Yesterday, my nurse gave a wonderful analogy of the stem cell transplant process by relating it to a garden.

The first step in gardening is to prepare the soil. The various chemos and immune suppressant drugs (like my two days of ATG) work to till up the soil and pull up and kill the weeds and unwanted grasses. My potassium and magnesium levels are constantly being monitored and fortified so that the soil is rich.

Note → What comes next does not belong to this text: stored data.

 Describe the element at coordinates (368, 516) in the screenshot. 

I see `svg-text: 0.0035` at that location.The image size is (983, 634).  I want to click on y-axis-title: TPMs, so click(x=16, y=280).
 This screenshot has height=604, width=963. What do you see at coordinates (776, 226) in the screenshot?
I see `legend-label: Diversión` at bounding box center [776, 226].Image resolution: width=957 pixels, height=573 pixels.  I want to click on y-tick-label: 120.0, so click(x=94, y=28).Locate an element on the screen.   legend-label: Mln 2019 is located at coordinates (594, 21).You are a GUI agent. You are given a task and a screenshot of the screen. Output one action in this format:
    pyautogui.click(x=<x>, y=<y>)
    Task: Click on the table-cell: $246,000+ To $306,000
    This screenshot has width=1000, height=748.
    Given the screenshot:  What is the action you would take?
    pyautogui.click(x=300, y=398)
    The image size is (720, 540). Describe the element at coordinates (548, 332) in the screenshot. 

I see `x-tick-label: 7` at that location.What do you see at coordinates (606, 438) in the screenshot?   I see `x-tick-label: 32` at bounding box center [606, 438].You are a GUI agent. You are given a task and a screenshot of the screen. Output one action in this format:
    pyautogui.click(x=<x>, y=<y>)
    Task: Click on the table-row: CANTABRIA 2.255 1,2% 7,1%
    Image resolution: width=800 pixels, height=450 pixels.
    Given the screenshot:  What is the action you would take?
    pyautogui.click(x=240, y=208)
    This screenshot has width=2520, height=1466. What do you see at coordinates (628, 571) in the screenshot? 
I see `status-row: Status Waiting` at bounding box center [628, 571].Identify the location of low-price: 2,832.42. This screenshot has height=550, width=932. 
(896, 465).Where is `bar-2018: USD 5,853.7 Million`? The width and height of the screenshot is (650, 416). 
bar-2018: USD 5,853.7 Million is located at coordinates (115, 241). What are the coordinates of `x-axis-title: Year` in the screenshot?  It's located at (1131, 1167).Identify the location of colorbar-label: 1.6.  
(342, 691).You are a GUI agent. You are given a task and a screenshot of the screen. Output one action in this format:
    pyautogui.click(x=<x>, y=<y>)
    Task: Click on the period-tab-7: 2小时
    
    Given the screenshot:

Once the soil has been adequately turned, it's time to plant the seeds...or in this case, the new, baby stem cells. As with any new plant, it must be nurtured to grow and protected from the bugs and environment that could destroy them. So all of my counts are monitored closely and I am analyzed regularly for any signs of invaders. Yesterday, I was started on Tacrolimus (Tacro for short) and will remain on it 24/7 while I'm in the hospital. They will switch me to the pill form once I start ambulatory care. Tacro fights against GVHD (graft vs host disease), so it's like putting an anti-fungal and pesticide treatment on your plants.

Our new garden also needs nourishment. Plenty of water and nutrient rich foods. The best gardeners use Miracle Gro. My Miracle Gro comes in the form of Neupogen...yes, the same Neupogen that I received during my month of Campath. It will assist in boosting the neutrophil production. The water is up to me.

Every garden needs sunshine, and it can come from many sources. A friendly smile, a good laugh, music, my little window bringing the outside in, the prayers of many, the Light of His Word, and visits from family and friends.

Day -2 brought a great deal of sunshine! From my amazing nurses, my husband by my side, and wonderful visits from Mama O, Renee Mayfield Corley (sweet, longtime friend), Gerry & Vicki Benzel (new friends from Creekside), and our dear friends Gene & Deidra Dunn.

After having had a very difficult weekend, Monday was a much needed respite.